** Listed entries follows **

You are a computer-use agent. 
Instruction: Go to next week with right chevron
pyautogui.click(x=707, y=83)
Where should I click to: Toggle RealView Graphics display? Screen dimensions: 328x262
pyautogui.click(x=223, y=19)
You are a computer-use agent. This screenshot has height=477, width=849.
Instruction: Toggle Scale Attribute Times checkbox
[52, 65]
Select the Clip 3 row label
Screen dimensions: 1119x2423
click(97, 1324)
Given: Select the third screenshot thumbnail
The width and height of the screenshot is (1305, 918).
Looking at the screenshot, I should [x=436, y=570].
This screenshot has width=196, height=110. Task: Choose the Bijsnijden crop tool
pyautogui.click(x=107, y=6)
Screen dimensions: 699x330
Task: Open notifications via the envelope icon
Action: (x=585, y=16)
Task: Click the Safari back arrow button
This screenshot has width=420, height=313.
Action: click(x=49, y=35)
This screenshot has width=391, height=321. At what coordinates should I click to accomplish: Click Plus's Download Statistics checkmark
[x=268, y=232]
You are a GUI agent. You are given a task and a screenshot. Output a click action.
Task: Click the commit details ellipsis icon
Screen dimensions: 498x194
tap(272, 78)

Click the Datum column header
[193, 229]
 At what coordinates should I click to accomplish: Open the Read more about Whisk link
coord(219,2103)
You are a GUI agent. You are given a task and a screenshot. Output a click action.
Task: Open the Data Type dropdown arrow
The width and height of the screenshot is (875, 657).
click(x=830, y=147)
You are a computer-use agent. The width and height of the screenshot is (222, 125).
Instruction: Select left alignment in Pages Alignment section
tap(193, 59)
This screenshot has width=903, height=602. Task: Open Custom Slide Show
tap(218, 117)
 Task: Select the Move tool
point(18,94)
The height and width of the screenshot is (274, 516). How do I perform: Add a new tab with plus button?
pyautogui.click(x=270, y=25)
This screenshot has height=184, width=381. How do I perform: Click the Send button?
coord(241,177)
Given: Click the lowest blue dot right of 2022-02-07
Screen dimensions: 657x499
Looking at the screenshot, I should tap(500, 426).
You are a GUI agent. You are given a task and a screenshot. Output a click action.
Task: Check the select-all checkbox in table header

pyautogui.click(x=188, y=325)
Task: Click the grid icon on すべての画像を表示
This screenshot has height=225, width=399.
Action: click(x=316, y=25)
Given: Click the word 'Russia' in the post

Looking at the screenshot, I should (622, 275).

** End of Listed entries **

**Your instructions:**
Copy out all lines of the material containing the word "arrow".

**Solution:**
Task: Click the Safari back arrow button
Task: Open the Data Type dropdown arrow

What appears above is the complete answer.